Rewrite all of the records below, renaming every occurrence of "computer-use agent" to "desktop automation agent" and keeping everything else unchanged.

Entries on the locations of items:
###

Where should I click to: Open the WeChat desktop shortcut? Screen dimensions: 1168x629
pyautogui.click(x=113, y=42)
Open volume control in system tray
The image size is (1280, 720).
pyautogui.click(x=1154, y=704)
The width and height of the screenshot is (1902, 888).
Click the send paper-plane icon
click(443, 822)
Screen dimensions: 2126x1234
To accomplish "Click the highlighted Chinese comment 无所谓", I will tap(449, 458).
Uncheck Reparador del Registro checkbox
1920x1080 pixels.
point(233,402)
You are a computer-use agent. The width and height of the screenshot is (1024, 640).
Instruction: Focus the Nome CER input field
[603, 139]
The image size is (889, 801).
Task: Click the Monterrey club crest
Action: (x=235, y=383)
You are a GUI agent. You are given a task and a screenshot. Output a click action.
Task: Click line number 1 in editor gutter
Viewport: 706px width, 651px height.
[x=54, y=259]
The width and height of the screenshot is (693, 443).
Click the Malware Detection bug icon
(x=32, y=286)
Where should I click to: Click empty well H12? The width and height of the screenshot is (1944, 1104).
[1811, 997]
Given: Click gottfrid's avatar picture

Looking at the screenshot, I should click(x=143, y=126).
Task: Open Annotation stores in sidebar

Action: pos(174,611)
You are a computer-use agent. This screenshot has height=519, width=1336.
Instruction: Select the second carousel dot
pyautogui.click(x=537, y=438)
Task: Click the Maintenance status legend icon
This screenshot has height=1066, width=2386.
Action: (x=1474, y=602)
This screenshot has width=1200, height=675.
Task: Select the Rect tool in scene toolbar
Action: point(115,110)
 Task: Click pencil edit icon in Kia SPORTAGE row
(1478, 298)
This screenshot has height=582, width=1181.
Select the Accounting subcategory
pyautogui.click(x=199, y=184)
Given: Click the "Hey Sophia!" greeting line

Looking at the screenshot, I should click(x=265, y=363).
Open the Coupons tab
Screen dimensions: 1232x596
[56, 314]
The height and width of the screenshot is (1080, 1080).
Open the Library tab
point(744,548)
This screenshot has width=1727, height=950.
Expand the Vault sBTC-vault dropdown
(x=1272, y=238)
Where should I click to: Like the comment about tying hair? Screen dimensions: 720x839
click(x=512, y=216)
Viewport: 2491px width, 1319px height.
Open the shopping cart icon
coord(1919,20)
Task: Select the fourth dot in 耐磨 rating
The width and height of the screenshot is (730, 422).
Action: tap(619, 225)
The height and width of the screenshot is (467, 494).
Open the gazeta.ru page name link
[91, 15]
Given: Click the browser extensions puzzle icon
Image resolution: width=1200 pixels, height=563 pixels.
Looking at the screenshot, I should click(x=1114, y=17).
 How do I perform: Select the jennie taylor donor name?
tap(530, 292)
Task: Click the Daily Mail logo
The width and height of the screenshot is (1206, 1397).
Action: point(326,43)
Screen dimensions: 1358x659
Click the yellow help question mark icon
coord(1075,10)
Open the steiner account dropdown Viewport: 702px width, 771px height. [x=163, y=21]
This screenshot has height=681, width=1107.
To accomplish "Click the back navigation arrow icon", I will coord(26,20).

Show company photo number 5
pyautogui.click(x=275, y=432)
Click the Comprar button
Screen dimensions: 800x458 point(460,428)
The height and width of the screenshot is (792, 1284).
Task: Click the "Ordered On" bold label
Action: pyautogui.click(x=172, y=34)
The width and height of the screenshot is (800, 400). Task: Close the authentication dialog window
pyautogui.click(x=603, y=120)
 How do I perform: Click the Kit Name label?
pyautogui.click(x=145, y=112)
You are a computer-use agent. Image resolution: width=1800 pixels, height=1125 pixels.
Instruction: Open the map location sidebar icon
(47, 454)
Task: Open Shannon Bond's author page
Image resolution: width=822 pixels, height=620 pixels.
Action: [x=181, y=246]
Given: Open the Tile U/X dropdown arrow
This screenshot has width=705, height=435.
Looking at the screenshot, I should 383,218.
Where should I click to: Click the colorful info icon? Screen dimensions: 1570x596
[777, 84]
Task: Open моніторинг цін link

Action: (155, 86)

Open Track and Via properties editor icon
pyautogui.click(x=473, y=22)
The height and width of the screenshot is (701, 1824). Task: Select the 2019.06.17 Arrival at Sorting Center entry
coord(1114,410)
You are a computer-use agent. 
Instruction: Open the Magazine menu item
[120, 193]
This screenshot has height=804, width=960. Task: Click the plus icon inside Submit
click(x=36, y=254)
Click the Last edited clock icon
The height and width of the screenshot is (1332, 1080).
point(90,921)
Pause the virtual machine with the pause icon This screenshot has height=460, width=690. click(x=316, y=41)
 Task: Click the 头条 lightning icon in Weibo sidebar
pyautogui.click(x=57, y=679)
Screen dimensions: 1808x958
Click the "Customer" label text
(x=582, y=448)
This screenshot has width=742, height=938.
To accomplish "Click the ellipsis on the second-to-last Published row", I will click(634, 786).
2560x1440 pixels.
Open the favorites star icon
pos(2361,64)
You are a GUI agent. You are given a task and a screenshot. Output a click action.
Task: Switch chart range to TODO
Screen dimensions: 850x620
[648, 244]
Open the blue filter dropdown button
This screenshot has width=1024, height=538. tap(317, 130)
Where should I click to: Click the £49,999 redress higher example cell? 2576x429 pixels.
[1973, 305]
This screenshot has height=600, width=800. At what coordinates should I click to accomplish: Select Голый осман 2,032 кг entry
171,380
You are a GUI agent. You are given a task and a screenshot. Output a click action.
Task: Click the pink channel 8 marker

###

▶ **Solution for this problem**:
Where should I click to: Open the WeChat desktop shortcut? Screen dimensions: 1168x629
pyautogui.click(x=113, y=42)
Open volume control in system tray
The image size is (1280, 720).
pyautogui.click(x=1154, y=704)
The width and height of the screenshot is (1902, 888).
Click the send paper-plane icon
click(443, 822)
Screen dimensions: 2126x1234
To accomplish "Click the highlighted Chinese comment 无所谓", I will tap(449, 458).
Uncheck Reparador del Registro checkbox
1920x1080 pixels.
point(233,402)
You are a desktop automation agent. The width and height of the screenshot is (1024, 640).
Instruction: Focus the Nome CER input field
[603, 139]
The image size is (889, 801).
Task: Click the Monterrey club crest
Action: (x=235, y=383)
You are a GUI agent. You are given a task and a screenshot. Output a click action.
Task: Click line number 1 in editor gutter
Viewport: 706px width, 651px height.
[x=54, y=259]
The width and height of the screenshot is (693, 443).
Click the Malware Detection bug icon
(x=32, y=286)
Where should I click to: Click empty well H12? The width and height of the screenshot is (1944, 1104).
[1811, 997]
Given: Click gottfrid's avatar picture

Looking at the screenshot, I should click(x=143, y=126).
Task: Open Annotation stores in sidebar

Action: pos(174,611)
You are a desktop automation agent. This screenshot has height=519, width=1336.
Instruction: Select the second carousel dot
pyautogui.click(x=537, y=438)
Task: Click the Maintenance status legend icon
This screenshot has height=1066, width=2386.
Action: (x=1474, y=602)
This screenshot has width=1200, height=675.
Task: Select the Rect tool in scene toolbar
Action: point(115,110)
 Task: Click pencil edit icon in Kia SPORTAGE row
(1478, 298)
This screenshot has height=582, width=1181.
Select the Accounting subcategory
pyautogui.click(x=199, y=184)
Given: Click the "Hey Sophia!" greeting line

Looking at the screenshot, I should click(x=265, y=363).
Open the Coupons tab
Screen dimensions: 1232x596
[56, 314]
The height and width of the screenshot is (1080, 1080).
Open the Library tab
point(744,548)
This screenshot has width=1727, height=950.
Expand the Vault sBTC-vault dropdown
(x=1272, y=238)
Where should I click to: Like the comment about tying hair? Screen dimensions: 720x839
click(x=512, y=216)
Viewport: 2491px width, 1319px height.
Open the shopping cart icon
coord(1919,20)
Task: Select the fourth dot in 耐磨 rating
The width and height of the screenshot is (730, 422).
Action: tap(619, 225)
The height and width of the screenshot is (467, 494).
Open the gazeta.ru page name link
[91, 15]
Given: Click the browser extensions puzzle icon
Image resolution: width=1200 pixels, height=563 pixels.
Looking at the screenshot, I should click(x=1114, y=17).
 How do I perform: Select the jennie taylor donor name?
tap(530, 292)
Task: Click the Daily Mail logo
The width and height of the screenshot is (1206, 1397).
Action: point(326,43)
Screen dimensions: 1358x659
Click the yellow help question mark icon
coord(1075,10)
Open the steiner account dropdown Viewport: 702px width, 771px height. [x=163, y=21]
This screenshot has height=681, width=1107.
To accomplish "Click the back navigation arrow icon", I will coord(26,20).

Show company photo number 5
pyautogui.click(x=275, y=432)
Click the Comprar button
Screen dimensions: 800x458 point(460,428)
The height and width of the screenshot is (792, 1284).
Task: Click the "Ordered On" bold label
Action: pyautogui.click(x=172, y=34)
The width and height of the screenshot is (800, 400). Task: Close the authentication dialog window
pyautogui.click(x=603, y=120)
 How do I perform: Click the Kit Name label?
pyautogui.click(x=145, y=112)
You are a desktop automation agent. Image resolution: width=1800 pixels, height=1125 pixels.
Instruction: Open the map location sidebar icon
(47, 454)
Task: Open Shannon Bond's author page
Image resolution: width=822 pixels, height=620 pixels.
Action: [x=181, y=246]
Given: Open the Tile U/X dropdown arrow
This screenshot has width=705, height=435.
Looking at the screenshot, I should 383,218.
Where should I click to: Click the colorful info icon? Screen dimensions: 1570x596
[777, 84]
Task: Open моніторинг цін link

Action: (155, 86)

Open Track and Via properties editor icon
pyautogui.click(x=473, y=22)
The height and width of the screenshot is (701, 1824). Task: Select the 2019.06.17 Arrival at Sorting Center entry
coord(1114,410)
You are a desktop automation agent. 
Instruction: Open the Magazine menu item
[120, 193]
This screenshot has height=804, width=960. Task: Click the plus icon inside Submit
click(x=36, y=254)
Click the Last edited clock icon
The height and width of the screenshot is (1332, 1080).
point(90,921)
Pause the virtual machine with the pause icon This screenshot has height=460, width=690. click(x=316, y=41)
 Task: Click the 头条 lightning icon in Weibo sidebar
pyautogui.click(x=57, y=679)
Screen dimensions: 1808x958
Click the "Customer" label text
(x=582, y=448)
This screenshot has width=742, height=938.
To accomplish "Click the ellipsis on the second-to-last Published row", I will click(634, 786).
2560x1440 pixels.
Open the favorites star icon
pos(2361,64)
You are a GUI agent. You are given a task and a screenshot. Output a click action.
Task: Switch chart range to TODO
Screen dimensions: 850x620
[648, 244]
Open the blue filter dropdown button
This screenshot has width=1024, height=538. tap(317, 130)
Where should I click to: Click the £49,999 redress higher example cell? 2576x429 pixels.
[1973, 305]
This screenshot has height=600, width=800. At what coordinates should I click to accomplish: Select Голый осман 2,032 кг entry
171,380
You are a GUI agent. You are given a task and a screenshot. Output a click action.
Task: Click the pink channel 8 marker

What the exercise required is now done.